* What is expected
Rewrite the data below, putting "screen assistant" in place of every "computer-use agent" and leaving everything else untouched.

** start Extracted records **

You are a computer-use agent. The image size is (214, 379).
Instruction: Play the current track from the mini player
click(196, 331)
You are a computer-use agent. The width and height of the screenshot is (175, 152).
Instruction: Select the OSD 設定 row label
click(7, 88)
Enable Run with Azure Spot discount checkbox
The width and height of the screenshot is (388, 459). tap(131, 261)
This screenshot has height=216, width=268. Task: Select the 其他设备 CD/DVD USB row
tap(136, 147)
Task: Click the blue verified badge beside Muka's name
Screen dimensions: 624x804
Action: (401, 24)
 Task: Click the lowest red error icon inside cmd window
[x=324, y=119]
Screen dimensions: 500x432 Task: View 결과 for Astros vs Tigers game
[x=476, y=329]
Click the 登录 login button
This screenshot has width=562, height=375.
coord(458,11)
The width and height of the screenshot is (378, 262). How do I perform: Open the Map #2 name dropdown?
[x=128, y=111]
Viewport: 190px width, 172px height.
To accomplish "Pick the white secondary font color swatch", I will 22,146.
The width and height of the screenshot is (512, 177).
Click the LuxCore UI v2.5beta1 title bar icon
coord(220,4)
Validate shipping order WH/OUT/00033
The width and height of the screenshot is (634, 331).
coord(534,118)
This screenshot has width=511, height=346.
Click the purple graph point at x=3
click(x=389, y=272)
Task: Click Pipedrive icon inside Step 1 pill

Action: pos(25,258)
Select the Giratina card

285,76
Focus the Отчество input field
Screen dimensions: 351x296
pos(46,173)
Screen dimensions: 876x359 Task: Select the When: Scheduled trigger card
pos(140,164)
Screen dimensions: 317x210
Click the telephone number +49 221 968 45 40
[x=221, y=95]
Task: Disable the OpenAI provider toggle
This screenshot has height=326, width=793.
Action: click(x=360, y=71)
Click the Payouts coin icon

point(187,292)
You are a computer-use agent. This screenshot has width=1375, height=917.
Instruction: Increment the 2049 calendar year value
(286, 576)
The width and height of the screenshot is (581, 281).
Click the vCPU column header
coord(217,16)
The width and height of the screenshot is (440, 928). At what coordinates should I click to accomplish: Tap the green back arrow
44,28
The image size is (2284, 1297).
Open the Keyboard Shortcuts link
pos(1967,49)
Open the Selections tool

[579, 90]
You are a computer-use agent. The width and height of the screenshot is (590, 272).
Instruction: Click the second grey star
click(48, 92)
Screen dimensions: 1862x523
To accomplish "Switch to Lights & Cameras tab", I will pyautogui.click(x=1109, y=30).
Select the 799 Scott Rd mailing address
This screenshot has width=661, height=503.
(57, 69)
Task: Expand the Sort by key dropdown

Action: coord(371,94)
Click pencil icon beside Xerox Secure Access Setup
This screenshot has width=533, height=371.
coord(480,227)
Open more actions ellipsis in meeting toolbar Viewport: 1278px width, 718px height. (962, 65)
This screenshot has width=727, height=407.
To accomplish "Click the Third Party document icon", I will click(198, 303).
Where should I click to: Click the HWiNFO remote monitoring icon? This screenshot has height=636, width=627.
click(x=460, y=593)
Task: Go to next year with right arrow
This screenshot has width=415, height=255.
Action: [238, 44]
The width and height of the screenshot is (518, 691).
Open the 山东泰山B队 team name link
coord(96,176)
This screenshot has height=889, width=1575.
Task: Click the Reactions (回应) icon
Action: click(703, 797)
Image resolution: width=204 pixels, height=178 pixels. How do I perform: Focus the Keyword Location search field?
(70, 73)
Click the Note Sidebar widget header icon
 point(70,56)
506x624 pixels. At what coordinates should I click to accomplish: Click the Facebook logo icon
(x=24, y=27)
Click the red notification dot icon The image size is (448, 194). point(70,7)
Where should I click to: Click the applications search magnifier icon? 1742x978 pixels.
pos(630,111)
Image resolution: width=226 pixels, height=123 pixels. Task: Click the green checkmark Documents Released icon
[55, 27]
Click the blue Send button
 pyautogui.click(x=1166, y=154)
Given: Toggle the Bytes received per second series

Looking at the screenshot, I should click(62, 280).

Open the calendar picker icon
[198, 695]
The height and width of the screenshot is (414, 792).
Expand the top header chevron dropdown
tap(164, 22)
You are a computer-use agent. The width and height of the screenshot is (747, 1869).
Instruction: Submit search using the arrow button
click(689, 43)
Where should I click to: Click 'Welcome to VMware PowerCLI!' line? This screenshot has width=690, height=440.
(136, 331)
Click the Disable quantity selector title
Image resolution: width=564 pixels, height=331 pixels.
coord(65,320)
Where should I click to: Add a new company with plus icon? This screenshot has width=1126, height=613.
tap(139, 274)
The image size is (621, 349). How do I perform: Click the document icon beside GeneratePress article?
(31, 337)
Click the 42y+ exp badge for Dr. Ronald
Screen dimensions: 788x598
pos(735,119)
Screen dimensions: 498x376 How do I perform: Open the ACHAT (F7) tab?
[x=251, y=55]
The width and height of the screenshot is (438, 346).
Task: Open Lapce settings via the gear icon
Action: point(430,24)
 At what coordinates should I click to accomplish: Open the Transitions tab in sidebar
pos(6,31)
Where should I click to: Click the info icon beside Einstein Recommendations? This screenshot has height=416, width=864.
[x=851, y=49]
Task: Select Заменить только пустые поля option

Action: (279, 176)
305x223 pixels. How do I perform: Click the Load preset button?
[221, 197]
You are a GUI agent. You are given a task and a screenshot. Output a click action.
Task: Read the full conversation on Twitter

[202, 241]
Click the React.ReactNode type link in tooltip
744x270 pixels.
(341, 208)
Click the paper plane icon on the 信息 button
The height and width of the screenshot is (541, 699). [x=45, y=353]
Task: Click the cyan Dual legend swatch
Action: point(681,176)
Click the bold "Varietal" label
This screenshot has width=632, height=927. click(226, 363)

** end Extracted records **

* Final answer
You are a screen assistant. The image size is (214, 379).
Instruction: Play the current track from the mini player
click(196, 331)
You are a screen assistant. The width and height of the screenshot is (175, 152).
Instruction: Select the OSD 設定 row label
click(7, 88)
Enable Run with Azure Spot discount checkbox
The width and height of the screenshot is (388, 459). tap(131, 261)
This screenshot has height=216, width=268. Task: Select the 其他设备 CD/DVD USB row
tap(136, 147)
Task: Click the blue verified badge beside Muka's name
Screen dimensions: 624x804
Action: (401, 24)
 Task: Click the lowest red error icon inside cmd window
[x=324, y=119]
Screen dimensions: 500x432 Task: View 결과 for Astros vs Tigers game
[x=476, y=329]
Click the 登录 login button
This screenshot has width=562, height=375.
coord(458,11)
The width and height of the screenshot is (378, 262). How do I perform: Open the Map #2 name dropdown?
[x=128, y=111]
Viewport: 190px width, 172px height.
To accomplish "Pick the white secondary font color swatch", I will 22,146.
The width and height of the screenshot is (512, 177).
Click the LuxCore UI v2.5beta1 title bar icon
coord(220,4)
Validate shipping order WH/OUT/00033
The width and height of the screenshot is (634, 331).
coord(534,118)
This screenshot has width=511, height=346.
Click the purple graph point at x=3
click(x=389, y=272)
Task: Click Pipedrive icon inside Step 1 pill

Action: pos(25,258)
Select the Giratina card

285,76
Focus the Отчество input field
Screen dimensions: 351x296
pos(46,173)
Screen dimensions: 876x359 Task: Select the When: Scheduled trigger card
pos(140,164)
Screen dimensions: 317x210
Click the telephone number +49 221 968 45 40
[x=221, y=95]
Task: Disable the OpenAI provider toggle
This screenshot has height=326, width=793.
Action: click(x=360, y=71)
Click the Payouts coin icon

point(187,292)
You are a screen assistant. This screenshot has width=1375, height=917.
Instruction: Increment the 2049 calendar year value
(286, 576)
The width and height of the screenshot is (581, 281).
Click the vCPU column header
coord(217,16)
The width and height of the screenshot is (440, 928). At what coordinates should I click to accomplish: Tap the green back arrow
44,28
The image size is (2284, 1297).
Open the Keyboard Shortcuts link
pos(1967,49)
Open the Selections tool

[579, 90]
You are a screen assistant. The width and height of the screenshot is (590, 272).
Instruction: Click the second grey star
click(48, 92)
Screen dimensions: 1862x523
To accomplish "Switch to Lights & Cameras tab", I will pyautogui.click(x=1109, y=30).
Select the 799 Scott Rd mailing address
This screenshot has width=661, height=503.
(57, 69)
Task: Expand the Sort by key dropdown

Action: coord(371,94)
Click pencil icon beside Xerox Secure Access Setup
This screenshot has width=533, height=371.
coord(480,227)
Open more actions ellipsis in meeting toolbar Viewport: 1278px width, 718px height. (962, 65)
This screenshot has width=727, height=407.
To accomplish "Click the Third Party document icon", I will click(198, 303).
Where should I click to: Click the HWiNFO remote monitoring icon? This screenshot has height=636, width=627.
click(x=460, y=593)
Task: Go to next year with right arrow
This screenshot has width=415, height=255.
Action: [238, 44]
The width and height of the screenshot is (518, 691).
Open the 山东泰山B队 team name link
coord(96,176)
This screenshot has height=889, width=1575.
Task: Click the Reactions (回应) icon
Action: click(703, 797)
Image resolution: width=204 pixels, height=178 pixels. How do I perform: Focus the Keyword Location search field?
(70, 73)
Click the Note Sidebar widget header icon
 point(70,56)
506x624 pixels. At what coordinates should I click to accomplish: Click the Facebook logo icon
(x=24, y=27)
Click the red notification dot icon The image size is (448, 194). point(70,7)
Where should I click to: Click the applications search magnifier icon? 1742x978 pixels.
pos(630,111)
Image resolution: width=226 pixels, height=123 pixels. Task: Click the green checkmark Documents Released icon
[55, 27]
Click the blue Send button
 pyautogui.click(x=1166, y=154)
Given: Toggle the Bytes received per second series

Looking at the screenshot, I should click(62, 280).

Open the calendar picker icon
[198, 695]
The height and width of the screenshot is (414, 792).
Expand the top header chevron dropdown
tap(164, 22)
You are a screen assistant. The width and height of the screenshot is (747, 1869).
Instruction: Submit search using the arrow button
click(689, 43)
Where should I click to: Click 'Welcome to VMware PowerCLI!' line? This screenshot has width=690, height=440.
(136, 331)
Click the Disable quantity selector title
Image resolution: width=564 pixels, height=331 pixels.
coord(65,320)
Where should I click to: Add a new company with plus icon? This screenshot has width=1126, height=613.
tap(139, 274)
The image size is (621, 349). How do I perform: Click the document icon beside GeneratePress article?
(31, 337)
Click the 42y+ exp badge for Dr. Ronald
Screen dimensions: 788x598
pos(735,119)
Screen dimensions: 498x376 How do I perform: Open the ACHAT (F7) tab?
[x=251, y=55]
The width and height of the screenshot is (438, 346).
Task: Open Lapce settings via the gear icon
Action: point(430,24)
 At what coordinates should I click to accomplish: Open the Transitions tab in sidebar
pos(6,31)
Where should I click to: Click the info icon beside Einstein Recommendations? This screenshot has height=416, width=864.
[x=851, y=49]
Task: Select Заменить только пустые поля option

Action: (279, 176)
305x223 pixels. How do I perform: Click the Load preset button?
[221, 197]
You are a GUI agent. You are given a task and a screenshot. Output a click action.
Task: Read the full conversation on Twitter

[202, 241]
Click the React.ReactNode type link in tooltip
744x270 pixels.
(341, 208)
Click the paper plane icon on the 信息 button
The height and width of the screenshot is (541, 699). [x=45, y=353]
Task: Click the cyan Dual legend swatch
Action: point(681,176)
Click the bold "Varietal" label
This screenshot has width=632, height=927. click(226, 363)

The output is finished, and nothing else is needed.